• w0rp (10/10) May 07 2014 Here is a question, is it possible for D, or any future language,
• John Colvin (2/13) May 07 2014 I sense a polymorphic compile-time-only type system.
• Sergei Nosov (12/23) May 07 2014 C++ concepts has similar syntax.
• bearophile (7/10) May 07 2014 I think the Concepts lite proposal faces this problem too. Take a
• w0rp (4/7) May 07 2014 One thing to consider would be that InputRange wouldn't be a type
• Mason McGill (26/37) May 07 2014 I think Julia does something like this, under the hood.
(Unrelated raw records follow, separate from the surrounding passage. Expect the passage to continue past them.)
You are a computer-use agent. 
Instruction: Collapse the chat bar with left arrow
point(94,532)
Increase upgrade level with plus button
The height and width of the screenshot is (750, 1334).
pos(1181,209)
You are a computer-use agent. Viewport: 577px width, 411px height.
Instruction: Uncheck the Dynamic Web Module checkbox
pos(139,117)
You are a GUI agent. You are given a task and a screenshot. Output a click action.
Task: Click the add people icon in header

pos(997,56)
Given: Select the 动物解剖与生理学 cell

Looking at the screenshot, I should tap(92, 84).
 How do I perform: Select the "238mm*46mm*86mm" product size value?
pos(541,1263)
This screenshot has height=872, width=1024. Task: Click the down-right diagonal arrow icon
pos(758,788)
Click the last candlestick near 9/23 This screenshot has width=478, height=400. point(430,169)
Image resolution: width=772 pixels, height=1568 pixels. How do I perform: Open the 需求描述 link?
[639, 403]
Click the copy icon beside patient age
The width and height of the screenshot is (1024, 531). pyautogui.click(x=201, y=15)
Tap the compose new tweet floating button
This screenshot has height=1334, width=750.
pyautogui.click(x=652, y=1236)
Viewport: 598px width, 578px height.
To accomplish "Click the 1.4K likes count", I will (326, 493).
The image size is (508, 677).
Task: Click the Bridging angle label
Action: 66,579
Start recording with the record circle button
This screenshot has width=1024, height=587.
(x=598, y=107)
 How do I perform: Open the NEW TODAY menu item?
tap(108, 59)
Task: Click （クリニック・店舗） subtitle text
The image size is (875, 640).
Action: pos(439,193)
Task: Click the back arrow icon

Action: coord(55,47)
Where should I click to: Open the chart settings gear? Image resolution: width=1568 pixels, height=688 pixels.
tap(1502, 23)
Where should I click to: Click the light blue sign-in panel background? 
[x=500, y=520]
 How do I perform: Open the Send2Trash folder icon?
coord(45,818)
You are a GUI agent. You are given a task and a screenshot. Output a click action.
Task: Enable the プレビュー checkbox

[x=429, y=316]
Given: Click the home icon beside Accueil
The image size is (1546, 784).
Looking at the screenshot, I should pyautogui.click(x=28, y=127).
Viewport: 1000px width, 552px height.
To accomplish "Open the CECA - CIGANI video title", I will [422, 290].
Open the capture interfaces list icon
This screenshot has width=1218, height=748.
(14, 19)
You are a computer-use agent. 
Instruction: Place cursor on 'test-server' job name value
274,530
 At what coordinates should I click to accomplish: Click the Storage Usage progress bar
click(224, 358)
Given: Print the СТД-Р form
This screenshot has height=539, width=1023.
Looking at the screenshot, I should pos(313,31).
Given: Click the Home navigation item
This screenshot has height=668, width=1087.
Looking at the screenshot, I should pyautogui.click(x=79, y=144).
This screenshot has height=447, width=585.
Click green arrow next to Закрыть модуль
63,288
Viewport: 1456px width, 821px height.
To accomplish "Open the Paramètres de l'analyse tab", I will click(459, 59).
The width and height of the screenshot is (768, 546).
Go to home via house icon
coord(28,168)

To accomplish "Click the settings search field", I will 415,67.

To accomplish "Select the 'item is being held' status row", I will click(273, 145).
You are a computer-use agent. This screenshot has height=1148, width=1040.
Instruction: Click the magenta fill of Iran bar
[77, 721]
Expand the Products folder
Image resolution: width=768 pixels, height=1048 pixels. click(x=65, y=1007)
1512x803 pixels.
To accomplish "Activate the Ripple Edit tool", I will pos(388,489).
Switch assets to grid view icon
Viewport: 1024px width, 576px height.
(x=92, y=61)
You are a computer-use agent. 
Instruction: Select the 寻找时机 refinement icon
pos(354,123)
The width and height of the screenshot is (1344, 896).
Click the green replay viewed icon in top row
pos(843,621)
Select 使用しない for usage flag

Julia
• Orvid King via Digitalmars-d (5/6) May 07 2014 How to make it accept multiple types? Simple, we already have template
• =?UTF-8?B?Ik5vcmRsw7Z3Ig==?= (7/8) May 07 2014 Clever. Shouldn't we all, including Phobos, use this shorter
• =?UTF-8?B?Ik5vcmRsw7Z3Ig==?= (42/43) May 07 2014 Update:
• =?UTF-8?B?Ik5vcmRsw7Z3Ig==?= (4/6) May 07 2014 Correction:
• John Colvin (6/49) May 07 2014 std.range.InputRange is an interface template. int[] is not
• w0rp (4/13) May 07 2014 I am confused. The proposed syntax would already accept many
• H. S. Teoh via Digitalmars-d (12/25) May 07 2014 I believe the objection is that the proposed syntax can't tell the
• froglegs (6/19) May 07 2014 I believe Concepts lite in C++ works around this by allowing a

"w0rp" <devw0rp gmail.com> writes:

Here is a question, is it possible for D, or any future language, 
to eventually take something like this...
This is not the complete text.